> [WRITTEN PROBLEM]
Copy the entries from the line with "Where should I click to: Select" up to and including the line with "coord(991,145)", word for word.

> [RECORDS FOR THE TASK]
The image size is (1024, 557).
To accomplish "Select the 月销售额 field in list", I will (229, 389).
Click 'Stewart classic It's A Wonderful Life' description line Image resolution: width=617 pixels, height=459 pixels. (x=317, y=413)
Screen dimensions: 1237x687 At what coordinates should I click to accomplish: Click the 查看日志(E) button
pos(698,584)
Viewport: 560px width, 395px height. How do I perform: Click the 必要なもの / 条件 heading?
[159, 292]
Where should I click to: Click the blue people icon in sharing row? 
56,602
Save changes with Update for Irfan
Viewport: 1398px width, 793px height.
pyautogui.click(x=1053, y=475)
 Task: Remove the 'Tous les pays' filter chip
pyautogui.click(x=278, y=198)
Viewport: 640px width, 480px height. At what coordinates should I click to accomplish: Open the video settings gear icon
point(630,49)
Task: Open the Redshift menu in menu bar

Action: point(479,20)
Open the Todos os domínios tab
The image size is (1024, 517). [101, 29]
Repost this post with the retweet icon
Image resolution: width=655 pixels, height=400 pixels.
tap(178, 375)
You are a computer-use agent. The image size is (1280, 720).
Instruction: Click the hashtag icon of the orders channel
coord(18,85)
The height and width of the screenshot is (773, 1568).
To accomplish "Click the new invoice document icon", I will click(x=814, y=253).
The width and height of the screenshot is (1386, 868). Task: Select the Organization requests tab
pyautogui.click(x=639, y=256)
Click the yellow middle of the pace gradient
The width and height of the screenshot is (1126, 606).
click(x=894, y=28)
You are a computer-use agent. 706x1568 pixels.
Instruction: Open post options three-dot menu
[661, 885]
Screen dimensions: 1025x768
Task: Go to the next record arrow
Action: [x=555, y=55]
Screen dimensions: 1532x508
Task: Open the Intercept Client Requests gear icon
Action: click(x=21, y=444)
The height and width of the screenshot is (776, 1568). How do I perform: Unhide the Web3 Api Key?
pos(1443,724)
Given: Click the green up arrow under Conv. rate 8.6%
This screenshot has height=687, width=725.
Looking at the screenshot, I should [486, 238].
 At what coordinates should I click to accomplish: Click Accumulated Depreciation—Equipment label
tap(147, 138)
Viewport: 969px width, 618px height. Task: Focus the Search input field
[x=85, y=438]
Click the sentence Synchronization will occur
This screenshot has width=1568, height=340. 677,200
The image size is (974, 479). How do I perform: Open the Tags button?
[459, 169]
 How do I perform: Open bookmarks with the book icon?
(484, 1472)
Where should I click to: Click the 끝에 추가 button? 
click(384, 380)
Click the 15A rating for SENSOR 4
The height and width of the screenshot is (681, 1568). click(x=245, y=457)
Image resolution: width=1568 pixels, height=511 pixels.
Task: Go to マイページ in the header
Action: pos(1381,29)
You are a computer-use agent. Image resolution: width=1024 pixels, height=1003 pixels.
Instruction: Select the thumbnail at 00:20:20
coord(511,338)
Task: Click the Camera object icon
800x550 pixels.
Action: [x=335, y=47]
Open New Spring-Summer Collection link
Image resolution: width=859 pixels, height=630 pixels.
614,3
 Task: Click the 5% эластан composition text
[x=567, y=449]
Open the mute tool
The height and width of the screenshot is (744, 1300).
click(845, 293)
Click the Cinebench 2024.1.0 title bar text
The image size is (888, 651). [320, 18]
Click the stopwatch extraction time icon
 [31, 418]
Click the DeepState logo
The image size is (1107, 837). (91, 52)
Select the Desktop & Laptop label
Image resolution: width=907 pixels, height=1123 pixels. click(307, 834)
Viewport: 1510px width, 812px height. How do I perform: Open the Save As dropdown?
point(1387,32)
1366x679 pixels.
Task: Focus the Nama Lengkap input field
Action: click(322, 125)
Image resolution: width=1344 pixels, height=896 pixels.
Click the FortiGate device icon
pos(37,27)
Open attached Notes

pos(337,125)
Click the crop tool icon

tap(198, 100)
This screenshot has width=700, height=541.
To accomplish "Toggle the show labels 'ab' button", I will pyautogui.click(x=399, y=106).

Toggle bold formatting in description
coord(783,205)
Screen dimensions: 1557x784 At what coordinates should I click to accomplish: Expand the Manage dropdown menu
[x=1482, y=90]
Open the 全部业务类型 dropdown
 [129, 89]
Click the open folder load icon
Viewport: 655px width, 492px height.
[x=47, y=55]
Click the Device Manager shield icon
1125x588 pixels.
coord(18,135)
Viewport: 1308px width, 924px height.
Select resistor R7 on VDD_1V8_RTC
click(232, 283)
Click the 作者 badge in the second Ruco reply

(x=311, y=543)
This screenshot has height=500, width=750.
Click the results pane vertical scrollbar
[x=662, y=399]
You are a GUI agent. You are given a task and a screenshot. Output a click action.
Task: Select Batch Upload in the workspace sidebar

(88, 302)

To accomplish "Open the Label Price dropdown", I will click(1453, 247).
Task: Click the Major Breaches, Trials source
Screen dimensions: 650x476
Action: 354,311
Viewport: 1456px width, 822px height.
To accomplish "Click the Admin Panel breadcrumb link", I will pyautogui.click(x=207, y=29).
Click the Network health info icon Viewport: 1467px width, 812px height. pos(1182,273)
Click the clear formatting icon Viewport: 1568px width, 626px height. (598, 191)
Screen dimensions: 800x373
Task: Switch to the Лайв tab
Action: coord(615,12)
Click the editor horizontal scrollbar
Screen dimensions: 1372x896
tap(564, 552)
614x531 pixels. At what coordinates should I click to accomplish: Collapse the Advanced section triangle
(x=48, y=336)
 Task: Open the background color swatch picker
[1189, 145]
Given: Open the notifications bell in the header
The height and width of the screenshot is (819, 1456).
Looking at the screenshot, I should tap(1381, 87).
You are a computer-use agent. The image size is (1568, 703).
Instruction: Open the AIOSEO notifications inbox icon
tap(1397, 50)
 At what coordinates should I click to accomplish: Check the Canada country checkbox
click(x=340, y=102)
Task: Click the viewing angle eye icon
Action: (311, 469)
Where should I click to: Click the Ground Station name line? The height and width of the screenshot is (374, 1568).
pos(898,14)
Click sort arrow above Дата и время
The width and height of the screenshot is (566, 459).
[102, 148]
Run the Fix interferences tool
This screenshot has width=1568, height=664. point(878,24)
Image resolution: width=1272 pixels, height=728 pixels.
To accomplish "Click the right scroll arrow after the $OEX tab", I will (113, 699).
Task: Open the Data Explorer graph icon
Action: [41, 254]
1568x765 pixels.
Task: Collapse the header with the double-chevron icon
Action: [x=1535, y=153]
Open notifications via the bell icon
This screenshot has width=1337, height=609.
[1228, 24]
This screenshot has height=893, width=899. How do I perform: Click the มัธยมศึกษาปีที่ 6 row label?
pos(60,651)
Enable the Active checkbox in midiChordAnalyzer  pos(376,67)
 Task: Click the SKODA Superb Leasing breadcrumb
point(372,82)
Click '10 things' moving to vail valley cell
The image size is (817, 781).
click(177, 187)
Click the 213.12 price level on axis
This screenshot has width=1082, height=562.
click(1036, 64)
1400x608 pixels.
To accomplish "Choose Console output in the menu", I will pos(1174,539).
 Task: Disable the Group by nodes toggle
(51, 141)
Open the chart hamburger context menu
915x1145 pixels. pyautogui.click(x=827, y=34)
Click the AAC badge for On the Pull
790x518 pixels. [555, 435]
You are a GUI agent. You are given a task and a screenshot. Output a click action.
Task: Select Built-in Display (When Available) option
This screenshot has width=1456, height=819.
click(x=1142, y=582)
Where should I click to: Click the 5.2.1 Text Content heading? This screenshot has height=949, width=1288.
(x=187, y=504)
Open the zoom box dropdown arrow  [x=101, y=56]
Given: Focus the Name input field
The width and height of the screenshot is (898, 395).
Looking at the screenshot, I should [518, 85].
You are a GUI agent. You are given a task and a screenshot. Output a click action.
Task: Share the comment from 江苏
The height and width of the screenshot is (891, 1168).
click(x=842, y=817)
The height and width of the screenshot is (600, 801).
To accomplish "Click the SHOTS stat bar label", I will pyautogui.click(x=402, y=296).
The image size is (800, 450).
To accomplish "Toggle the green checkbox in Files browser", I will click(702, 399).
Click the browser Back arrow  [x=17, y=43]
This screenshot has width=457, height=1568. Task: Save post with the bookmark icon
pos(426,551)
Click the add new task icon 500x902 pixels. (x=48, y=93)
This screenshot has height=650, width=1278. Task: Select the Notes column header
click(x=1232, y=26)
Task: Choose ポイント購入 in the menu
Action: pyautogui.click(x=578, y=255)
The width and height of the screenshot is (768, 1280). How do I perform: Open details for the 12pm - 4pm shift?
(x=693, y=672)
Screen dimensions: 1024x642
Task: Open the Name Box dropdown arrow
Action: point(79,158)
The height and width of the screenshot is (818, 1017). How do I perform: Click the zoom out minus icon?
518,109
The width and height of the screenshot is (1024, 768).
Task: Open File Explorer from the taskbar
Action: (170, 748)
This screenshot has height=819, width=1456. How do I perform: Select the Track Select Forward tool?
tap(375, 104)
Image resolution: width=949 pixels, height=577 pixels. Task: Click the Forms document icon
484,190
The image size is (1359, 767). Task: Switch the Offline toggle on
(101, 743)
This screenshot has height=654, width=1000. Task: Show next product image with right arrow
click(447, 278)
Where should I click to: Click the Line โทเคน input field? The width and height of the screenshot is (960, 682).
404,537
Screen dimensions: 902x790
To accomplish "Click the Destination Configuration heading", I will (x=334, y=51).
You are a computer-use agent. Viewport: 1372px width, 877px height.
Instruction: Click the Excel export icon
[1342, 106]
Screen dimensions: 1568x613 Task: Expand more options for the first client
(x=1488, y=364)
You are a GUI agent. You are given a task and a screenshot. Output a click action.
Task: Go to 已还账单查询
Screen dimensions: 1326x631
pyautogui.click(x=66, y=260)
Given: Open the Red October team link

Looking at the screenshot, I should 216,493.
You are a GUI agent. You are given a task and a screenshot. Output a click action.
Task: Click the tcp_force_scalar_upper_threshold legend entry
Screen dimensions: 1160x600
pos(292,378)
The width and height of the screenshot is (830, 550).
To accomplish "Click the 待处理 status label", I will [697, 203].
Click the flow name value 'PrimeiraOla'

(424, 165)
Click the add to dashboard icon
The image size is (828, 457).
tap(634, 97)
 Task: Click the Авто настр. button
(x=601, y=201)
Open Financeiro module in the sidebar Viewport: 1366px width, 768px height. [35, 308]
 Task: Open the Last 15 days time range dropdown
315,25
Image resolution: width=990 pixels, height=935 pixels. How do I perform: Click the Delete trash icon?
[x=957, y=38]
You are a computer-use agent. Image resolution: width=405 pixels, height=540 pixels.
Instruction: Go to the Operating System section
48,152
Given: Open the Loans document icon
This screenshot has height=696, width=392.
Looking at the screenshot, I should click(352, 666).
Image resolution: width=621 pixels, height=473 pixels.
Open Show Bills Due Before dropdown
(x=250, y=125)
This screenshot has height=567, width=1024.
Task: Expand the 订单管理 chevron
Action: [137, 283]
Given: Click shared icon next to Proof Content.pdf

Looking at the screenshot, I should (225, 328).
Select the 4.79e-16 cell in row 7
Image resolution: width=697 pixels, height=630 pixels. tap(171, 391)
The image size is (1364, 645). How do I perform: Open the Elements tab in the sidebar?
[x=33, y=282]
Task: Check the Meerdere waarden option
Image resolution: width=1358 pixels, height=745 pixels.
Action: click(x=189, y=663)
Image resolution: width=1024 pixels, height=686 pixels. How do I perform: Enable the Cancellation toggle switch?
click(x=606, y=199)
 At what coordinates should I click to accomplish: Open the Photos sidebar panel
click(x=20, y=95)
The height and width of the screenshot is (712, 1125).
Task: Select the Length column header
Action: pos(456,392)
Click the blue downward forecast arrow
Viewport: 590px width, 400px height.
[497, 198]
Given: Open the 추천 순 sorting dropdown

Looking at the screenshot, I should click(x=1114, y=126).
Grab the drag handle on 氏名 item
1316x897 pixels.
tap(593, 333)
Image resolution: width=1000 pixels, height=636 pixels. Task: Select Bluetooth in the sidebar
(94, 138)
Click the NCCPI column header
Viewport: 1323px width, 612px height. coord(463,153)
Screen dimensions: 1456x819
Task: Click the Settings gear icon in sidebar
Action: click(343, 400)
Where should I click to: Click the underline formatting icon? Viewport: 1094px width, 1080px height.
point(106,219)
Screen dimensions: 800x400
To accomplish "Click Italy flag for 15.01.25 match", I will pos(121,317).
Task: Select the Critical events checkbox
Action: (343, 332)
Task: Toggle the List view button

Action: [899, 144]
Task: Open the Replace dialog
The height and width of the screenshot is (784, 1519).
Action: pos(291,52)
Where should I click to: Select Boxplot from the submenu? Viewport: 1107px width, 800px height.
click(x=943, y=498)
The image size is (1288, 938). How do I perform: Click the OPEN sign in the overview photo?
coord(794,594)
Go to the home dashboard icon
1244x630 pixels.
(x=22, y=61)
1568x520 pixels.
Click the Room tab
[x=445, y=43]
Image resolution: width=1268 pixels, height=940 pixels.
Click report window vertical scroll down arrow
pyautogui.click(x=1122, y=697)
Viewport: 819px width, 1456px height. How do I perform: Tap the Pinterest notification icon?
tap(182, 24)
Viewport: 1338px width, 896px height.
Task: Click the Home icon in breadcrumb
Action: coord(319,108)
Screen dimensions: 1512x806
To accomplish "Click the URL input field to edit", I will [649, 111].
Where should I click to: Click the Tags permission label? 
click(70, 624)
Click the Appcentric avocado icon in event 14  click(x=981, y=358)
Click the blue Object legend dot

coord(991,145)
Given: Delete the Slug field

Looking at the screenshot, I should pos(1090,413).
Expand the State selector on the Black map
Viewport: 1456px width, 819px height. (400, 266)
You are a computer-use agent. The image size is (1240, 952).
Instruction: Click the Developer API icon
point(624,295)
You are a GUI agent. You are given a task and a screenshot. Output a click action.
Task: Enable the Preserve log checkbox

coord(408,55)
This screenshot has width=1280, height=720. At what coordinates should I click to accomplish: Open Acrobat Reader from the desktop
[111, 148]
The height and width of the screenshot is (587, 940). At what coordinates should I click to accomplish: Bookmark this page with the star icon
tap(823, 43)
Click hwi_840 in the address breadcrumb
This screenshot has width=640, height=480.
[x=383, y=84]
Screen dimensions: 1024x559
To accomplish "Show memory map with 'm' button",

> [TASK RESPONSE]
Where should I click to: Select Boxplot from the submenu? Viewport: 1107px width, 800px height.
click(x=943, y=498)
The image size is (1288, 938). How do I perform: Click the OPEN sign in the overview photo?
coord(794,594)
Go to the home dashboard icon
1244x630 pixels.
(x=22, y=61)
1568x520 pixels.
Click the Room tab
[x=445, y=43]
Image resolution: width=1268 pixels, height=940 pixels.
Click report window vertical scroll down arrow
pyautogui.click(x=1122, y=697)
Viewport: 819px width, 1456px height. How do I perform: Tap the Pinterest notification icon?
tap(182, 24)
Viewport: 1338px width, 896px height.
Task: Click the Home icon in breadcrumb
Action: coord(319,108)
Screen dimensions: 1512x806
To accomplish "Click the URL input field to edit", I will [649, 111].
Where should I click to: Click the Tags permission label? 
click(70, 624)
Click the Appcentric avocado icon in event 14  click(x=981, y=358)
Click the blue Object legend dot

coord(991,145)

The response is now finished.